Les Éditions Chapitre.com 123, boulevrad Grenelle 75015 Paris
Du même auteur



La Fontaine Couverte , ed. Julliard, 1990 puis Press Pocket et France Loisir
Les Contes de Château Vieux , ed. Le Vieil Annecy, 2001
Le Jardin d’Eden : comédie créée en lecture au théâtre de la Huchette, Paris en mai 2004 et en spectacle au théâtre de Tully, Thonon en septembre 2004
Les Amants du Léman , comédie dramatique et médiévale créée au Château de Rovorée, Yvoire en août 2006











© Les Éditions Chapitre.com, 2016 ISBN : 979-10-290-0447-6
A Jacques
Sans qui rien ne serait
L’écrevisse bleue
Jeremy Ballut était un jeune pêcheur des bords du lac Léman, grand, beau, costaud, très aimé des filles avec ses cheveux roux et bouclés, mais hélas, marié et plutôt fidèle à son épouse.
Il partait chaque matin vers cinq heures avec son petit bateau à moteur, pêcher l’omble à la traine et relever ses filets.
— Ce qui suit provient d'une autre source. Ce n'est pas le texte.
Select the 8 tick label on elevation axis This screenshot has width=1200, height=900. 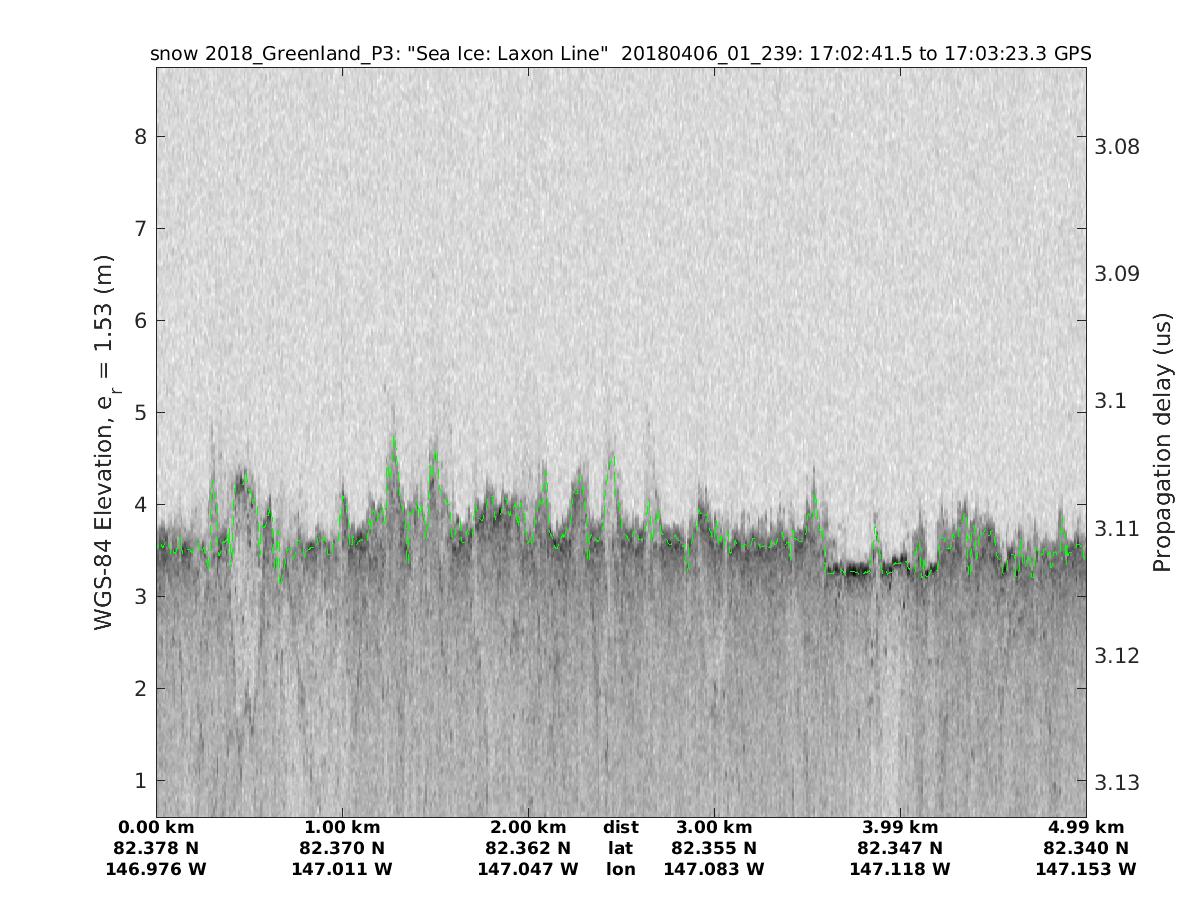coord(141,136)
Il fut bien étonné un matin du mois d’août, en apercevant au milieu de sa récolte, parmi les perches et les féras, une écrevisse de couleur bleu roi. Elle ne différait par ailleurs en rien des écrevisses américaines qui ont envahi la faune du Léman depuis quelques années et dont une bonne douzaine grouillait déjà dans un seau au fond de la barque. A peine arrivée à l’air libre, l’écrevisse bleue interpella Jeremy d’une petite voix très douce et en ces termes :
« Pêcheur, mon ami, je suis Ornella, la princesse du Rhône, qu’un mauvais génie a transformée en crustacé. »
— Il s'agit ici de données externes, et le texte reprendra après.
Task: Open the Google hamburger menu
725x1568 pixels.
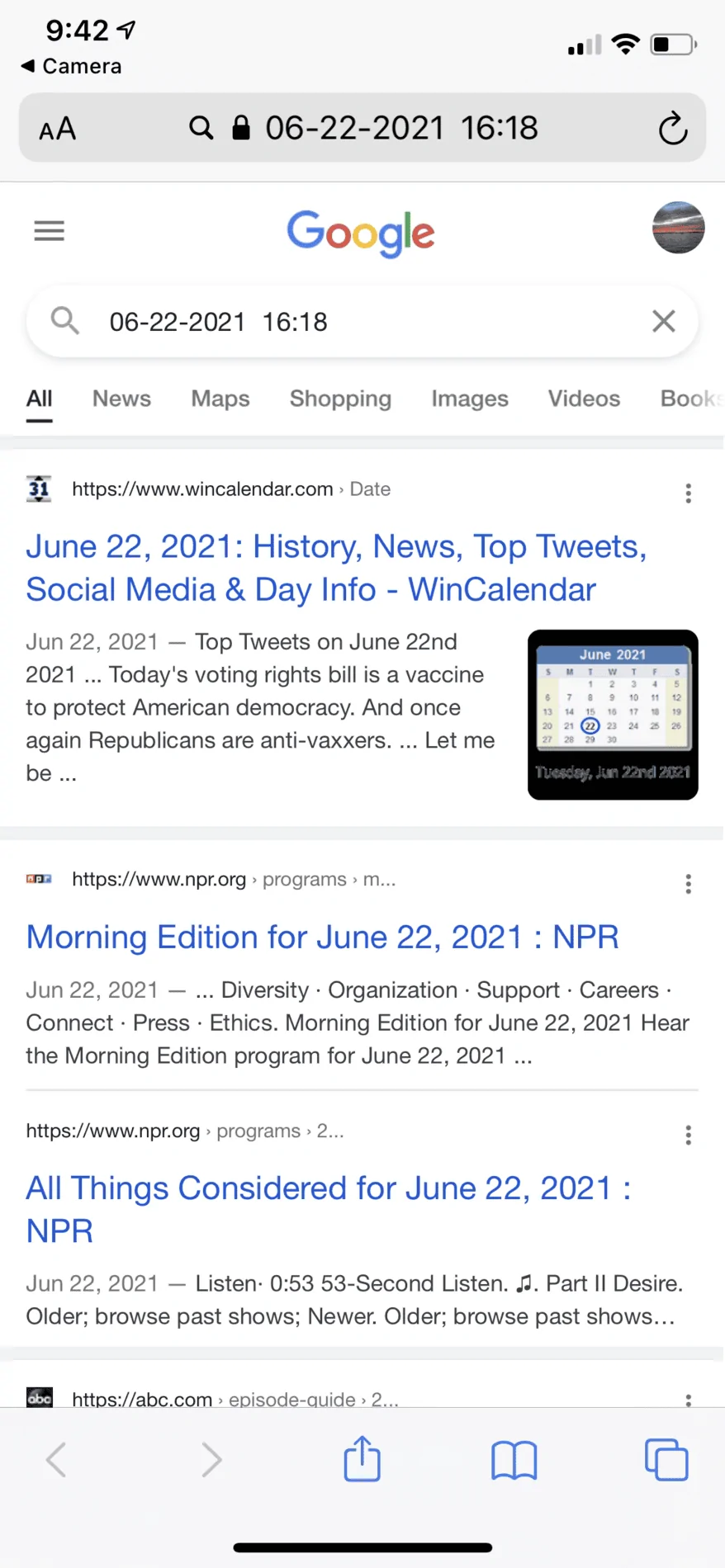Action: 49,231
Jeremy prit l’écrevisse dans sa main et la contempla avec un émerveillement incrédule :
« Vinzou, si vous êtes princesse et, sacré nom, j’ai bien envie d’vous croire puisque vous parlez, comment ça s’fait qu’vous avez échoué dans mes filets ?
– Je prenais il y a quelques jours un bain de soleil sur la plage en string de rhovyl bleu, lorsque le méchant génie PCB Phosphatos, oui, vous savez bien, le mari de la sorcière DIOXINE, ennemi de mon père, surgit à mes côtés et prononça des paroles maléfiques. Les fibres de synthèse se prêtent mal, semble-t-il à la métamorphose, du moins la métamorphose classique utilisant les formules ancestrales : le génie a recommencé sa malédiction trois fois, rien à faire, il n’a pas pu changer la couleur de mon maillot. C’est donc avec une seconde peau de rhovyl bleu roi que je devins écrevisse.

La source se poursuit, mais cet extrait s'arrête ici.